Task details - From the first line of the data below, repeat each line exactly until you reach the line with "Jump to Operation Settings step label"; include that line too.

--- Records shown Enclosed Below ---

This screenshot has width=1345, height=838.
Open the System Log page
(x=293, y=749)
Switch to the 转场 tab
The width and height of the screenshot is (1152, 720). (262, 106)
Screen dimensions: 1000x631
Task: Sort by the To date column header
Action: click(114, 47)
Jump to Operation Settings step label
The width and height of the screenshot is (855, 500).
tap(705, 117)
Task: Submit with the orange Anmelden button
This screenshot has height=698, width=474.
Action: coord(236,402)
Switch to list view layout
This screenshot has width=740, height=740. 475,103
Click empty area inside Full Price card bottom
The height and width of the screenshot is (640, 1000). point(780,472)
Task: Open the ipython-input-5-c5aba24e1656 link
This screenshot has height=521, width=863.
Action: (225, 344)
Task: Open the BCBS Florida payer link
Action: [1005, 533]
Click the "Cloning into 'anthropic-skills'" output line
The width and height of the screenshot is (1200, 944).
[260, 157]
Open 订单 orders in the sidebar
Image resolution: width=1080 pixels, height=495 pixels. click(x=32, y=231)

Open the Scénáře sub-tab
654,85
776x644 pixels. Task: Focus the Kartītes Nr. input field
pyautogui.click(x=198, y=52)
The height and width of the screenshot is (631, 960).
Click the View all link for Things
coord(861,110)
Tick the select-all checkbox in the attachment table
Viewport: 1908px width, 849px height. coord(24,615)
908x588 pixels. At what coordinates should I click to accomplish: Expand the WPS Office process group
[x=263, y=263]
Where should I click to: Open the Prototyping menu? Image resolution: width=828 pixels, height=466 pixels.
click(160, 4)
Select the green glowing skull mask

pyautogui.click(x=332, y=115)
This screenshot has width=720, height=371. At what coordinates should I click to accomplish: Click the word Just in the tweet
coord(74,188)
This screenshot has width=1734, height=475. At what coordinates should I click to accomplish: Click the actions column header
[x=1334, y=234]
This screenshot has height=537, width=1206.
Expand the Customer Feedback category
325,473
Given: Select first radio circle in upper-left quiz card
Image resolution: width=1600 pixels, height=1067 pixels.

--- End of Enclosed Records shown ---

Solved exercise -
This screenshot has width=1345, height=838.
Open the System Log page
(x=293, y=749)
Switch to the 转场 tab
The width and height of the screenshot is (1152, 720). (262, 106)
Screen dimensions: 1000x631
Task: Sort by the To date column header
Action: click(114, 47)
Jump to Operation Settings step label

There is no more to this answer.